コモ・カップ決勝でRCランスに逆転負け、守備と決定力に課題
イタリアのスタディオ・ジュゼッペ・シニガーリャで開催されたコモ・カップの決勝で、ビジャレアルは昨季リーグ・アン2位でフランスカップ王者でもある強豪RCランスと対戦し、1-3で逆転負けを喫した。イニゴ・ペレス監督が送り出したスタメンは、GKにルイス・ジュニオール、ディフェンスラインにモウリーニョ、カンブワラ、パウ・ナバーロ、カルロス・ロメロ、中盤にパプ・ゲイェ、17歳の新鋭カルロス・マシア、モレイロ、ニザール・エル・ジミリ、そして前線にアジョセ・ペレスとジェラール・モレノを配置した。

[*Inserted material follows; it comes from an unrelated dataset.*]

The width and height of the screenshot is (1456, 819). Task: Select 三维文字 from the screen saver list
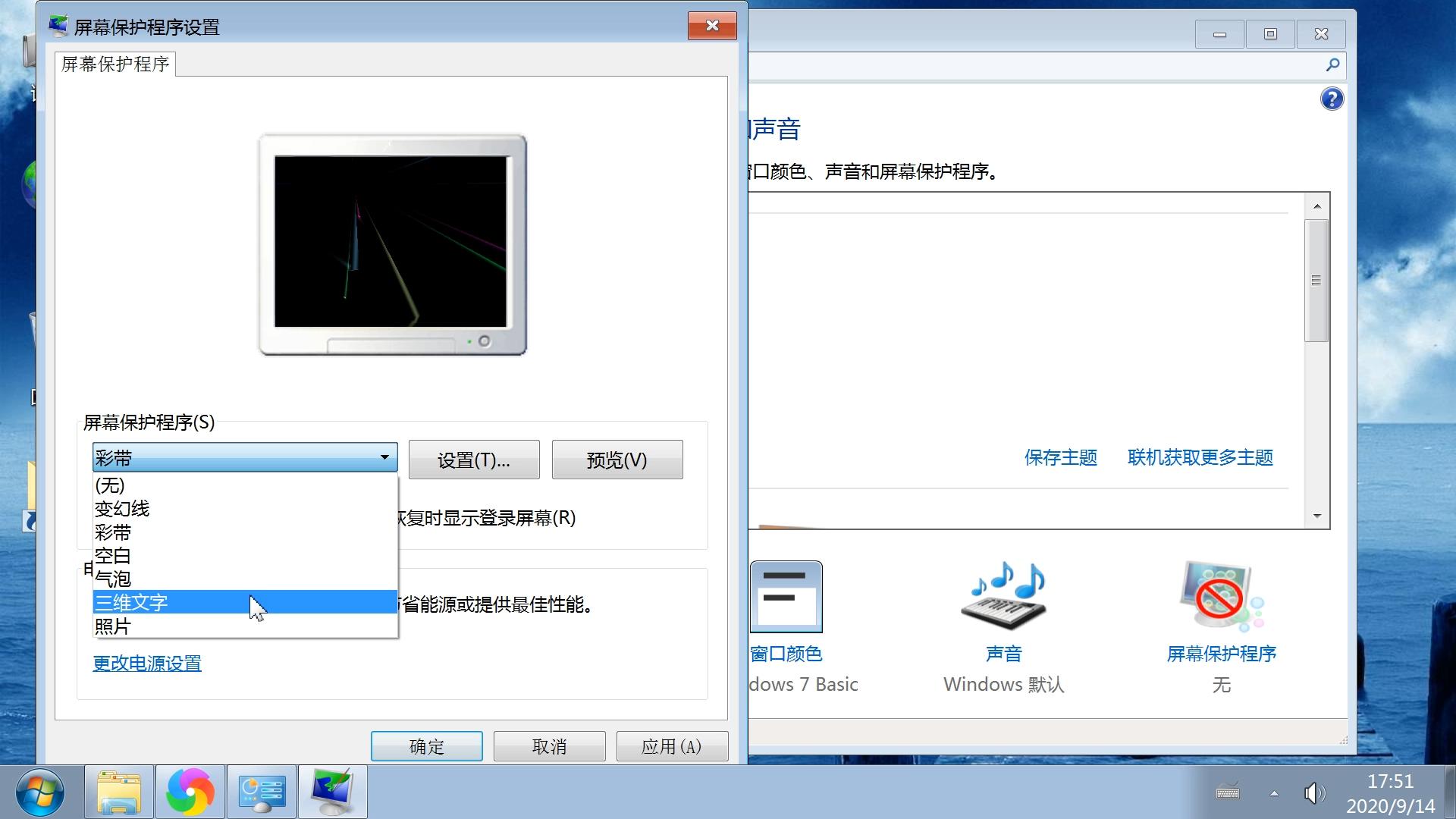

前半、ビジャレアルはポゼッションを支配し、縦への速いコンビネーションで試合の主導権を握った。開始わずか3分、ジェラール・モレノが右サイドから斜めに動き、ディフェンスの裏へ完璧な浮き球のパスを供給。これに反応したアジョセ・ペレスがノーバウンドで合わせるアクロバティックなボレーシュートを突き刺し、鮮やかに先制した。度重なる怪我に苦しんできたアジョセにとって、今季の完全復活を予感させるゴラッソとなった。
しかし、リードはわずか8分しか続かなかった。高い位置に設定していたディフェンスラインの裏をロングパスで突かれると、相手のウドルに完全に抜け出される。GKルイス・ジュニオールが飛び出しを躊躇した隙を見逃さず、ニアポストへ正確なシュートを流し込まれて同点に追いつかれた。同点とされた後もビジャレアルは攻撃の姿勢を崩さず、給水タイムでのイニゴ・ペレス監督の修正を経てさらに押し込む展開を作る。才能あふれるマシアが中盤でゲームをコントロールし、カルロス・ロメロ、アジョセ、ジェラールらが立て続けに決定機を迎えたが、フィニッシュの精度を欠き、勝ち越しゴールを奪えないまま前半を折り返した。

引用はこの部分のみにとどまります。